John in CR said:
At what electrical rpm do we need to start worrying about skin effect on our phase wires?
Math to the rescue!
Let's say we're pretty conservative and say you want your wire radius r to equal skin depth δ, so that current density in the very center of your wire is still ~.37 (1/e) what it is on the outside of the wire. It's more or less an approximation for at what point skin effect starts to manifest itself; below that point the difference between any AC and DC resistance due to skin effect would be immeasurably small.
In my case I use 10AWG stranded THHN from the hardware store for my phases, which we can approximate as a solid wire since the strands aren't insulated from each other. Diameter D of that conductor is ~2.6mm, so let r=δ=1.3e-3m
δ is approximated by sqrt(2*ro/(omega*µ)), where ro is the resistivity of the conductor, omega the angular frequency, and µ the magnetic permeability.

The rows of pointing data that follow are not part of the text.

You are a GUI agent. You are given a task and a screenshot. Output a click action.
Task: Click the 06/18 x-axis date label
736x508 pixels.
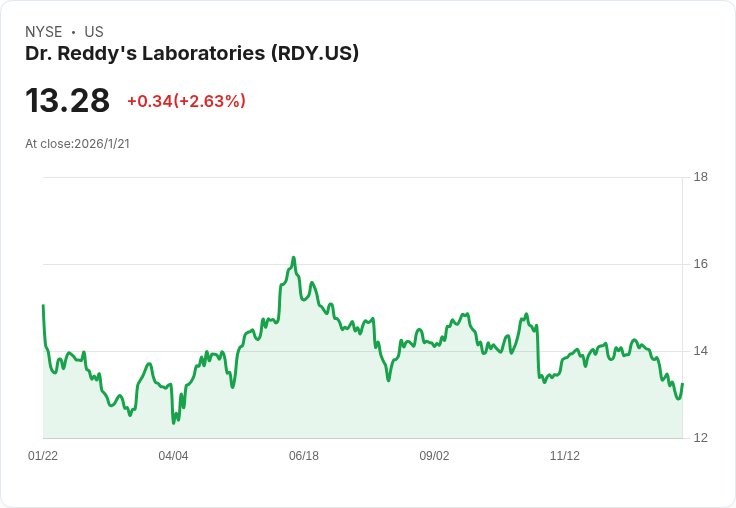[x=304, y=456]
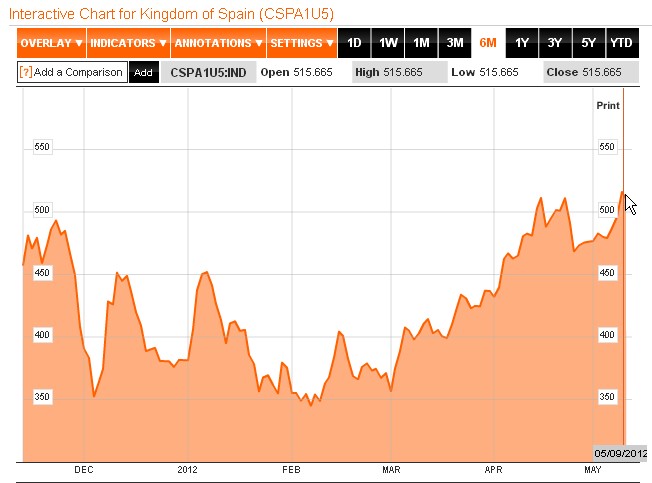Select the 1W time range
Viewport: 652px width, 483px height.
[x=388, y=43]
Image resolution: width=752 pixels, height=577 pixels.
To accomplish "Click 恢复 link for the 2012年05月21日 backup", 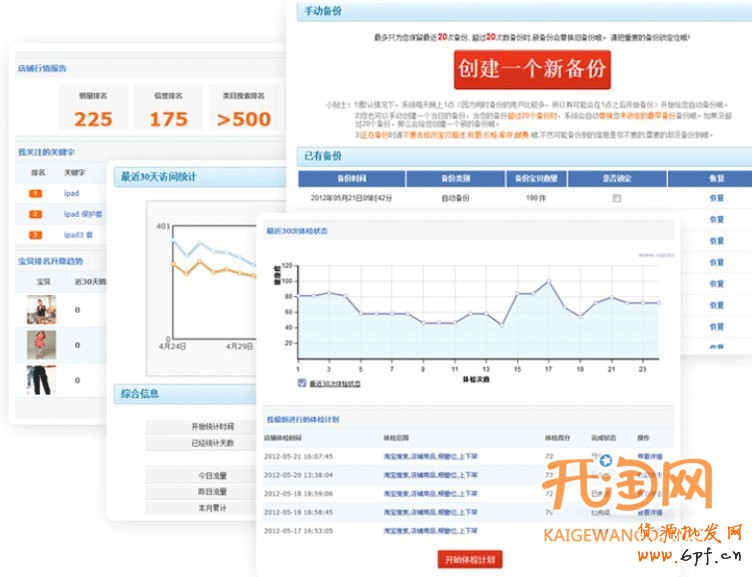I will [716, 199].
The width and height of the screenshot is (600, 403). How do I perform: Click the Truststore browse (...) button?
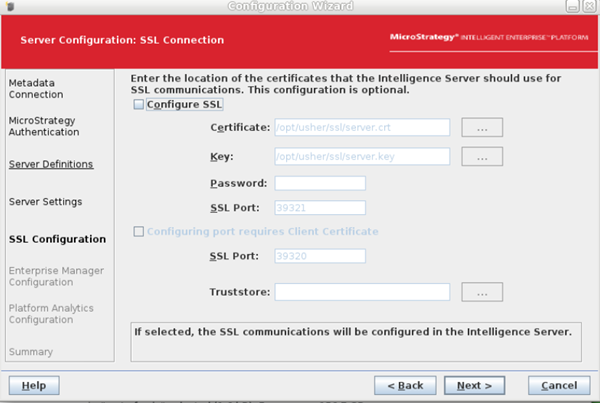[x=482, y=292]
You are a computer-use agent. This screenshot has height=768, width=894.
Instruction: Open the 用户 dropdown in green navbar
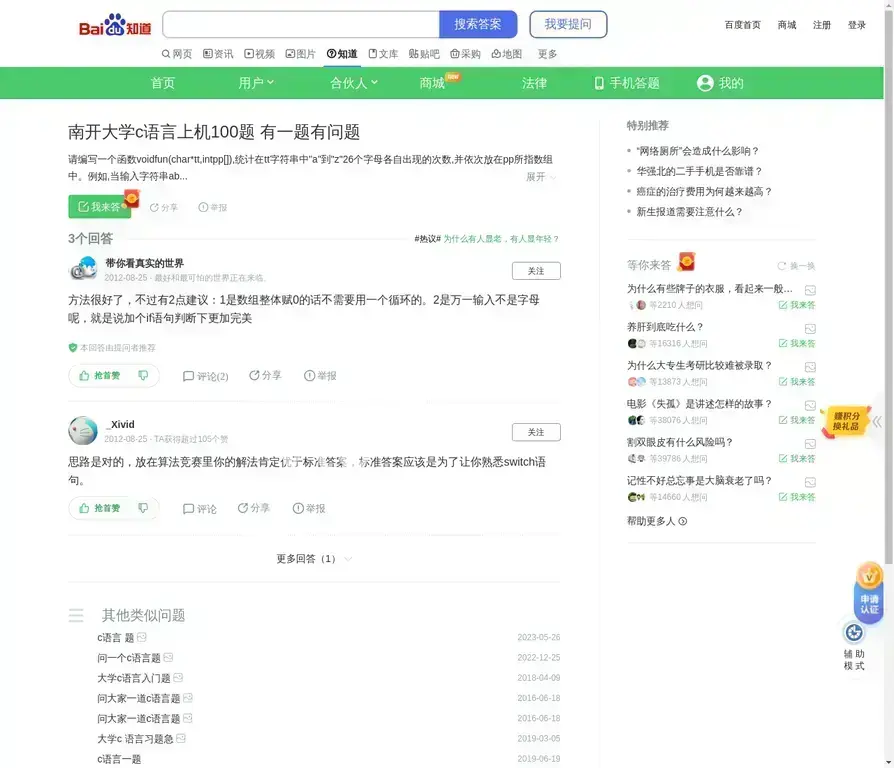point(256,83)
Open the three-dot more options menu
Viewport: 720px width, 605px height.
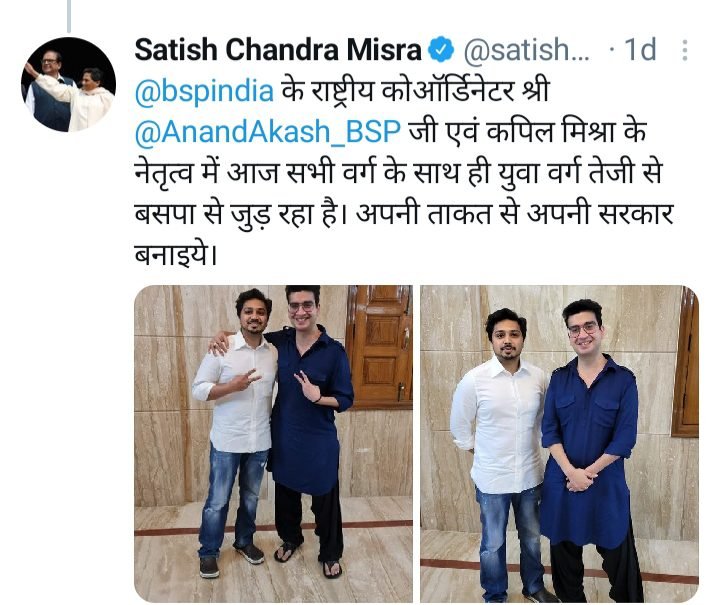(x=685, y=50)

For copper, ro=1.68e-8Ω*m and µ=1.25e-6H/m. Solving for frequency, omega=2*ro/(µδ^2). Omega is just 2π*f, so f=ro/(πµδ^2)

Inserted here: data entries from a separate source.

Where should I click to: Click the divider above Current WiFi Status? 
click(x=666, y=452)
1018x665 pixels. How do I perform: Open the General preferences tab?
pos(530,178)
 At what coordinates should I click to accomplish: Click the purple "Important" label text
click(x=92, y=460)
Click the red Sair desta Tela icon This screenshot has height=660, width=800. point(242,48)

Plugging in numbers, f=(1.68e-8)/(pi*1.25e-6*(1.3e-3)^2), f=2.57e-3=2.57KHz, or about 150,000 electrical RPM - 150k! You would see a 10% increase in resistance at about 5.4khz (~325k ERPM). For a point of reference, a 5300 (12 poles) in a 20" wheel at 50mph will run at 10k ERPM. If you put a BMC in the same wheel and the same speed, you're looking at ~67k ERPM. Hell, you have to pay extra for a special firmware to get a Kelly controller to handle that.
So at full speed, there is no reasonable hub motor setup that could possibly make us worry about skin effect in our phase wires, at least from commutation from one phase to the next at cruising speed.
One possibility, though, might be at low speeds under high-frequency PWM. I don't know how most other controllers switch, but Kellys' FET choice and driver circuits seem to be optimized for fast switching (as opposed to low Rds), and they claim a 16KHz operating frequency (and imply it has something to do with higher efficiency). Maybe at that frequency it makes a difference - in 1 meter of 10AWG at 100 amps and 16.6KHz, the increase in effective resistance from skin effect would cost you ~19w over the length of that wire, which if you think about it is a lot of heat in a wire, but not even worth thinking about when you're throwing 100a into a hub for a few seconds at a time. But I don't know enough about controllers and switching and PWM to know if "operating frequency" necessarily has anything to do with the frequency of current in the phase wires.